Malicious Office macros are not dead
You could think that malicious Office macros are a thing of the past. They are not a major threat anymore, but they still represent a potential risk for unsuspecting users.
Since Microsoft Office enabled documents to embed macros that can even do complex actions such as dropping malicious executables, malicious office macros were used in the malware landscape.
When Office XP was released in 2001, it disabled macros by default: as a consequence, malicious macros were not so efficient to infect users, so their use in the malware landscape rapidly declined afterwards.
And the document can try social engineering to convince you to re-enable them.
The file also contains something weird:
If you scroll down, you notice something unusual:
that invisible but underlined text is actually a malware file (4D 5A is the signature of a Portable Executable file), encoded in the document, but in white font on white background.
On execution, the macros remove this hidden text, to remove traces of maliciousness.
So, be careful: don’t enable macros by default, and don’t enable them for unusual documents.
Analyzing malicious office macros out of a document
Until Office 2007, Microsoft used the OLE Compound File Binary Format. Here is an accurate summary of the format:
So for your sanity, we’ll avoid the details here as much as we can…
Starting with Office 2007, the default format was the “XMLs in a ZIP” Office Open XML.
But to store macros, even Office Open XML still uses the OLE format: they are located in the vbaProject.bin file inside the ZIP archive.

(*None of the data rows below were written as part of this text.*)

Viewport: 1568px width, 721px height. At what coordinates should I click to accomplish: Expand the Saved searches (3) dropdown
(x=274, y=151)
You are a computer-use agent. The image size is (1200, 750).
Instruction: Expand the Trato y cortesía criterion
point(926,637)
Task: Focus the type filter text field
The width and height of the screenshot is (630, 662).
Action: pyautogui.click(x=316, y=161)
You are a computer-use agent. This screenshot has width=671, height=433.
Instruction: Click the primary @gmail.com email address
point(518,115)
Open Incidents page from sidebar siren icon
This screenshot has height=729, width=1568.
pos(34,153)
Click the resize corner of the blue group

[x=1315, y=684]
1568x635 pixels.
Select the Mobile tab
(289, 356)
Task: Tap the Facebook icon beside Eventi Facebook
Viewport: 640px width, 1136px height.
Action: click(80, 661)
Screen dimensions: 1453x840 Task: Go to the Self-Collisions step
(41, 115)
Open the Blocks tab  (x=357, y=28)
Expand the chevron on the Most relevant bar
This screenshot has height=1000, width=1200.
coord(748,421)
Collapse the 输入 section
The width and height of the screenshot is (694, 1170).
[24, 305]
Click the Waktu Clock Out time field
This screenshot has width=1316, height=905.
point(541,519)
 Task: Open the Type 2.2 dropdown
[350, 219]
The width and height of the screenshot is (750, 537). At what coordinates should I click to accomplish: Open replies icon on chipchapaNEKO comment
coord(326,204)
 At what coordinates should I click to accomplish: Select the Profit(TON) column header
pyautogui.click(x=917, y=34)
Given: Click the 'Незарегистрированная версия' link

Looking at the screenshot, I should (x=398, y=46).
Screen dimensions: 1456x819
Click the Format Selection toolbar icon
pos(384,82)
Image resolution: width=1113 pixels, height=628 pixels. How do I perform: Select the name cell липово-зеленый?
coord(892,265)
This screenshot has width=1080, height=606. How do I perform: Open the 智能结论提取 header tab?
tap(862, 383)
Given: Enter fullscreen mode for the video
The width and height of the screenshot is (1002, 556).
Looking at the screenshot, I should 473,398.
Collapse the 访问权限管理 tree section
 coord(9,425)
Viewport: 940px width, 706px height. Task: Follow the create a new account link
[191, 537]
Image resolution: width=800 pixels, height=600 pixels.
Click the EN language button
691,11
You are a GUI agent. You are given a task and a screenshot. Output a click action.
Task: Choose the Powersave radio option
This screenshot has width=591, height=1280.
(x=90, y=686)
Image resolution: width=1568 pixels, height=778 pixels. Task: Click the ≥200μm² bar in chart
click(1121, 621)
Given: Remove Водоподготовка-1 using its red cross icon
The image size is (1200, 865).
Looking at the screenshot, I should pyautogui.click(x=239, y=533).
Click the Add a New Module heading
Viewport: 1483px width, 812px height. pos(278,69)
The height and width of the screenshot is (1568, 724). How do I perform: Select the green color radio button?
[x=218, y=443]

Just for your information, this is what such a OLE file looks like from a high level perspective.
If you still want to know more about the OLE format, you may want to watch Bruce Dang’s presentation on the topic.
So first, extract the vbaProject.bin file from the ZIP. Then, ask OfficeParser to extract the macros: luckily, it does all the magic for us.
And then, you can clearly tell immediately the intent of the file… it’s pretty obvious (and actually, quite disappointing)…
Obvious variable names
Ok, let’s stop here. You already get the idea about the intents of this file, and now you know a simple method to analyze malicious Office macros yourself.
Sadly, not much to learn from this threat: excepted that it’s a good thing to practice on a ‘forgotten’ file type, that could still be used today to infect users.